COVID-19 Masking: Hundreds of Thousands of Russian Social Media Bots Have Tricked the Public


Kevin Kavanagh, MD, discusses how Russian bots have tried to convince the United States public that masking is unnecessary. What do the latest studies say?

Kevin Kavanagh, MD

Kevin Kavanagh, MD

The conversation about permanently requiring universal masking in health care facilities must happen. Returning to normal is not an option since “normal” does not provide adequate safeguards. Mitigating exposure of high-risk patients to COVID-19 is of utmost importance, but so is preventing exposure to the human respiratory syncytial virus (RSV), influenza, and even the common cold.

On September 23, 2022, the CDC revised its masking guidance to allow hospitals to opt out of universal masking when community transmission levels were not “high.” Masking is still required for staff taking care of COVID-19 patients or patients having exposure within 10 days previously.

N95 masks should be used. According to the CDC, cloth masks block large particles (including droplets) and “in some cases filtering nearly 50% of fine particles less than 1 micron.” This level of mask effectiveness may help reduce the spread in the community but does not provide the needed level of personal protection to prevent infections with the Omicron variant. Omicron is highly infectious, and the viral dosage required for infection is presumably much lower than other variants. N95 masks are needed for optimal prevention of COVID-19 in health care personnel and patients. The public should also be strongly encouraged to adopt their usage.

Graham Snyder, MD, MS, et al recently reported survey results from 35 health care epidemiologists. Most (26) represented large multiple acute-care hospital systems. 90% responded that maintenance of masking requirements was essential to prevent influenza transmission, and 73% felt masking requirements were critical to preventing infections in staff and patients. However, less than 10% felt that staff and patients would favor this policy. Despite this, 97% reported that their facilities had no immediate plans to discontinue universal masking requirements. (Watch Snyder’s interview with ICT® about hospitals’ returning-to-work policies.)

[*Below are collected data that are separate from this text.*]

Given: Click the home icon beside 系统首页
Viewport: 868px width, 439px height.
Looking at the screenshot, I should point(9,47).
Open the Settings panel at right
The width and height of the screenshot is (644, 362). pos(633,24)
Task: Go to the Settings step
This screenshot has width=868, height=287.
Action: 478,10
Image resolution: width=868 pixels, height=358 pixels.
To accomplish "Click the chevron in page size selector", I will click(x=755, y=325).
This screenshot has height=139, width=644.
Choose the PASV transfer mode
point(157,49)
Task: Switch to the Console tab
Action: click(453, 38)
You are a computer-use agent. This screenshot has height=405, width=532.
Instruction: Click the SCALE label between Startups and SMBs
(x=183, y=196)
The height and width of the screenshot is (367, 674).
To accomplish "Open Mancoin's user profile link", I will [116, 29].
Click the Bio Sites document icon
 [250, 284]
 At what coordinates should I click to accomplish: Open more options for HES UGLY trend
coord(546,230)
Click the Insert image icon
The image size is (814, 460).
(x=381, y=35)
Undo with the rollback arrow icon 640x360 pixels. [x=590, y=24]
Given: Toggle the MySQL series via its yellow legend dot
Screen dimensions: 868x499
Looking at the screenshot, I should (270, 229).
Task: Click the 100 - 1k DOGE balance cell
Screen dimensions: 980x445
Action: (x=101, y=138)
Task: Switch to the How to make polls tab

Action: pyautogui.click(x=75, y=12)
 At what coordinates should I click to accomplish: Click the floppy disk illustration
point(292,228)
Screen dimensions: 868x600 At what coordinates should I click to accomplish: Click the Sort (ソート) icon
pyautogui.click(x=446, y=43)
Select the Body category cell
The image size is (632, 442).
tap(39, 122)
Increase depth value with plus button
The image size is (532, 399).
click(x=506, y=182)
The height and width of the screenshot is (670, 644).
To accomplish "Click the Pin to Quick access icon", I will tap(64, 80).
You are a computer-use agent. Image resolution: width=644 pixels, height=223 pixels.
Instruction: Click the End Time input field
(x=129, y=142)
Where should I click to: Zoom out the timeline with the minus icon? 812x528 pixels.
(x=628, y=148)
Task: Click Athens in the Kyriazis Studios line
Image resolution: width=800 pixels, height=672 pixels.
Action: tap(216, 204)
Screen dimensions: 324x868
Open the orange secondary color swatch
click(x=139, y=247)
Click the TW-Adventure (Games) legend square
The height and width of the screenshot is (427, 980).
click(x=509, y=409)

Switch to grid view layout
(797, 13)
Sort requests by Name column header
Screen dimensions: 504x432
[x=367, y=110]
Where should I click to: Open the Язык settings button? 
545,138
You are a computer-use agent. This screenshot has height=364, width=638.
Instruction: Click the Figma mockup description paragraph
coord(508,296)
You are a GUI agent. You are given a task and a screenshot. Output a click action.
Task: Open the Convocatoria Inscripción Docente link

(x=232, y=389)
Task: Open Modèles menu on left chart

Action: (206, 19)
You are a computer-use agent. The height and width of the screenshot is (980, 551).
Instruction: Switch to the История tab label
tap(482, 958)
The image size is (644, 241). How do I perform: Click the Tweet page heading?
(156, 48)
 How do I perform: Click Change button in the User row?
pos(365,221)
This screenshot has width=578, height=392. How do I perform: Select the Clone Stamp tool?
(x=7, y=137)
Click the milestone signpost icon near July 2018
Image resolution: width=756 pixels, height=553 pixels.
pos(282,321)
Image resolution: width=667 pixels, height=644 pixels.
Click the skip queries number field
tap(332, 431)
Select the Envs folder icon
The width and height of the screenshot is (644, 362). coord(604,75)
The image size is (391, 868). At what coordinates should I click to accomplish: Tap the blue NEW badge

Fake news and disinformation may significantly inhibit the adoption of masking by the public. The Washington Post reports that recently leaked national security documents indicate the Russians “boasted” that “less than 1%” of their sham social media profiles and bots have been caught. One of their propaganda campaigns spread the conspiracy theory that the United States was hiding the side effects of vaccines. A “network of hundreds of thousands of social media bots emulate(ed) users” and was intended to divide the West, and apparently was very successful. One could argue that this has led to a loss of confidence in public health authorities, adversely impacting adopting of COVID-19 mitigation strategies. This Post report bolsters a Reuters article which reported that according to a European Union document, the “Russian media have deployed a “significant disinformation campaign” against the West to worsen the coronavirus's impact, generating panic and sow distrust….”

Further adding to public confusion, the lead author of the recent Cochrane meta-analysis regarding the effectiveness of masking appeared to have spun the results in an interview with Maryanne Demasi, PhD, by stating, “There’s still no evidence that masks are effective during a pandemic” and that N95 masks make “no difference.” However, the Cochrane meta-analysis clearly stated, “The low to moderate certainty of evidence means our confidence in the effect estimate is limited, and that the true effect may be different from the observed estimate of the effect.“ In addition, the Editor-in-Chief of the Cochrane Library, Karla Soares-Weister, felt that many commentators of the meta-analysis have misrepresented and inaccurately interpreted the study as showing that “masks don’t work.”

Overall, the Cochrane meta-analysis was plagued by incorporating studies having poor and intermittent masking adherence, and all but 2 studied influenza-like illnesses, not COVID-19. The 2 studies which evaluated SARS-CoV-2 infections studied masking education and availability. Both studies had positive results, one reaching statistical significance.

Many other researchers have reported positive effects from masking, including one studying the Massachusetts School system, which reported that lifting of masking mandates accounted for 40% of the SARS-CoV-2 infections. In the British Medical Journal, Stella Talic, PhD, et al. reported a meta-analysis of six research studies that indicated that masking reduced the incidence of SARS-CoV-2 infections by almost 50%.
All of this is occurring as the United States is dealing with a surge in various infectious diseases. In addition, we are facing a growing XBB threat. The XBB.1.1.6 variant is causing a significant surge in India. This variant currently comprises 7.2% of the SARS-CoV-2 isolates in the United States and has almost doubled from the previous week. Because the United States experienced a significant number of XBB.1.5 cases, a large surge may not occur. However, this is not comforting for high-risk populations such as the elderly, obese, and immunocompromised.
Public masking, especially when sick, has been integral to Southeast Asian culture. This region has had a long history of dealing with epidemics and was the origin of SARS-1. As a hyper-traveling world society has emerged, dangerous pathogens spread almost instantaneously. The United States needs to adapt. As a first step, health care facilities should require universal masking to protect patients and staff.